Retrospectively, it’s literally because I forgot they were there, and now I have one in front of me that has all sorts of wisdom to impart:
Which I am looking forwards to going through. This one too;

Dislocated joints, creating distress signals, dealing with distemper, the perfect diving technique and correctly filing for divorce are all covered across two pages of this gem, and so much more.
I’ve made the dress already though, and here’s a rough breakdown of the process (the one I took, that’s not officially sanctioned by any kind of Reader’s Digest anything);
Step one; create a lot of uniform triangles.
Step two; start sewing them together. Note that the tesselation will work with the curvature in your body, save this information for later.
Step three; just keep sewing on those triangles to create enough material to cover everything.
This is the longest stage, although it goes pretty quickly because there’s a goal to get to, a designated amount of material to create. The end finishes perhaps take more time due to the last-stage fiddling around with small details.
Step four; closing it up to add in a zip. This was another stage that required some playing around, so that same-coloured tringles didn’t end up being sewn together. Another was removing some triangles around the waistline to add some definition.
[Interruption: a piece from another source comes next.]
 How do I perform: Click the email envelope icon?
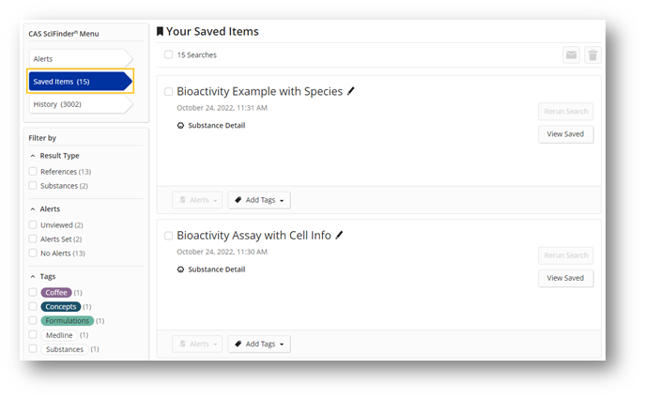[x=571, y=54]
Already, the stitching and seams for the triangles was starting to make my torso look like a multicoloured woolly sack (heh) and so I felt that a waist line was an important addition to the finished piece.
So, the triangles are sewn in a pattern creating hexagons with two triangles on each side at the top and bottom buttressing a following hexagon.
Here’s what I did to create the waistline: a few of these dress hexagons are actually pentagons (sneaky, right?)
Step five; sew it all up the sides and include a zip which you forget to take any pictures of.
Step six; what’s left? Surprisingly few triangles, actually:
What’s left will be great since I need to add about that many more to the top to create some kind of neckline.
So the majority of the dress is finished. Step six is taking stock, seeing what should be done next. That is pretty obvious both when I lay it out and when I wear it: one side is longer than the other.
This was addressed by creating a longer black line on one side of the dress, with a bulkier, curlier set of ruffles which balances out the sides (at least for me, there’s no longer a noticable weight issue on one side as opposed to the other).
Step seven, was obviously then, hemming.
Step eight; neckling and straps. This was done by measuring the distance from the dress as worn when sitting and knowing the tension of the wool from working with it over the last three weeks. So, after chaining and attaching spaghetti-like straps to the dress, it was really a matter of building up the thickness with a series of single, double and half-treble crochet stitches (and remembering one side to be able to repeat it for the other).
Eventually, I am finished with the straps of the dress, and want to add some ridiculosity. And why the hell not?
One lady, three weeks, a hundred triangles, one dress.
Hey KM,
This is a great project. Looks great on you as well! Thanks for sharing your process – very interesting read.
Thank you!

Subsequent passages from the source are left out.